Im bliżej startu tegorocznych targów Electronic Entertainment Expo, tym więcej czytamy o Project Natal. Nie jest to w sumie zaskakujące ponieważ Microsoft ma w pełni ujawnić swój gadżet właśnie w trakcie tego wydarzenia. Zanim to jednak nastąpi, gigant z Redmond chce byśmy wszyscy zapamiętali jak bardzo wystrzałowy będzie Natal.
Na łamach strony internetowej Fast Company o urządzeniu mówił niejaki Marc Whitten – general manager Xboxa 360. Zdradził on, że Natal jest na tyle mądry, że w przyszłości, na podstawie naszych zachowań, być może będzie się w stanie nauczyć kilku rzeczy. Przedstawiciel Microsoftu poprosił byśmy wyobrazili sobie jakieś wydarzenie sportowe. W trakcie meczu Natal miałby mieć możliwość „zerknięcia” na nasze barwy klubowe, dzięki którym wiedziałby komu kibicujemy. Urządzenie miałoby też umieć rozpoznawać nasze okrzyki takie jak „sędzia kalosz!”. Dzięki tej wiedzy ma się stawać mądrzejsze i lepiej dopasowywać „przeżycia związane z rozrywką” do naszych potrzeb.

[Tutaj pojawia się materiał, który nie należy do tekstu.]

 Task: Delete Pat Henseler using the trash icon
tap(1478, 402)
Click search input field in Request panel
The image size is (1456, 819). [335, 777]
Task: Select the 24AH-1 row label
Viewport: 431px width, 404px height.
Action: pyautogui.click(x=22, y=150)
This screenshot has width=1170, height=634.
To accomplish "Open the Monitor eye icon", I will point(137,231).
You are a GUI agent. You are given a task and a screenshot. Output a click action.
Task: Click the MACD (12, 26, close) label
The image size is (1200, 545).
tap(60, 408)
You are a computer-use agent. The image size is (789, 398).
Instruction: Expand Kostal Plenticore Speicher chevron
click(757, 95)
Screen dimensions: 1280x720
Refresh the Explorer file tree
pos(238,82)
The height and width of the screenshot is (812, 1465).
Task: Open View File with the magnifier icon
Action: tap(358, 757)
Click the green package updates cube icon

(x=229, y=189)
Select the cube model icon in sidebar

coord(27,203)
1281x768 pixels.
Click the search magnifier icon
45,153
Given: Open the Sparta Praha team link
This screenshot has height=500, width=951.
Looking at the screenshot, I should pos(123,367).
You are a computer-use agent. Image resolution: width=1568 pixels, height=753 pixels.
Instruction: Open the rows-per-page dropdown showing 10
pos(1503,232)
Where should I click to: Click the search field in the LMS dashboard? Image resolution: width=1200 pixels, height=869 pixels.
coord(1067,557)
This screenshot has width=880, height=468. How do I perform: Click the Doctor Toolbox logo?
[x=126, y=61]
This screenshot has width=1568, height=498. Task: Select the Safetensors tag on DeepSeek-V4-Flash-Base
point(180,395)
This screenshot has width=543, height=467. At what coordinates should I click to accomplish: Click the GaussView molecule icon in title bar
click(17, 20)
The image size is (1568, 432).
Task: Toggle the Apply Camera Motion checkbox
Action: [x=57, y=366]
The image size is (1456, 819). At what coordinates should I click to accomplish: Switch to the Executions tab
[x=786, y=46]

Póki co nie są to oczywiście oficjalnie zapowiedziane funkcje, ale musimy przyznać, że obietnice te brzmią ciekawie. Z ocenianiem Natala wstrzymamy się jednak przynajmniej do prezentacji urządzenia w trakcie E3 2010. Trochę jednak boimy się tego, że za parę lat, po przyjściu do domu usłyszmy „I’m Sorry, Dave. I’m afraid I can’t do that”.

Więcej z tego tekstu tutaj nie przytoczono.